Data items:
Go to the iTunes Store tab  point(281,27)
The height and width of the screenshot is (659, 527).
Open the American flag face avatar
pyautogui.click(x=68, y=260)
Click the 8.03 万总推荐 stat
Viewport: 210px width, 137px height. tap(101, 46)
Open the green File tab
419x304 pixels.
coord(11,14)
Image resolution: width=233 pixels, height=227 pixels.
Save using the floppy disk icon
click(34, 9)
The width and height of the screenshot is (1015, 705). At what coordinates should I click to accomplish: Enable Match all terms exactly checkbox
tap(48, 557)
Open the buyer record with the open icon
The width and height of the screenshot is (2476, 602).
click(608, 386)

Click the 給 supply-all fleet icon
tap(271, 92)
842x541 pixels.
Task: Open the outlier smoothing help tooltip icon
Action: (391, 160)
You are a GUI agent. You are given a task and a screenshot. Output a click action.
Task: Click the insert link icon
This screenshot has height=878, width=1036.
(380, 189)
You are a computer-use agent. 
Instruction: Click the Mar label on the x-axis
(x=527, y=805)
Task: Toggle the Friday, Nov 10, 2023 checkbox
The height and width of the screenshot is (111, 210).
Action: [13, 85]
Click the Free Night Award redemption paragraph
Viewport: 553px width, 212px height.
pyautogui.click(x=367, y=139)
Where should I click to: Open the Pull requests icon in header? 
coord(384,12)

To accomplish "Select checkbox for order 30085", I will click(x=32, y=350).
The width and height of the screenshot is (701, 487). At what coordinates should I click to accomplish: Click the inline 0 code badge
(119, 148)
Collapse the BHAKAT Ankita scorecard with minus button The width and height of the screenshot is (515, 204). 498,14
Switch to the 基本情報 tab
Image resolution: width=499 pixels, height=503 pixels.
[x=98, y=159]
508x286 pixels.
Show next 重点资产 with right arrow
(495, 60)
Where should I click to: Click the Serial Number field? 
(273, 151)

## YOUR ASSIGNMENT:
Copy each line exactly, beginning at the one with "Switch to the 基本情報 tab" and stopping after the last line of the entries. Include nothing else.

## SOLUTION:
Switch to the 基本情報 tab
Image resolution: width=499 pixels, height=503 pixels.
[x=98, y=159]
508x286 pixels.
Show next 重点资产 with right arrow
(495, 60)
Where should I click to: Click the Serial Number field? 
(273, 151)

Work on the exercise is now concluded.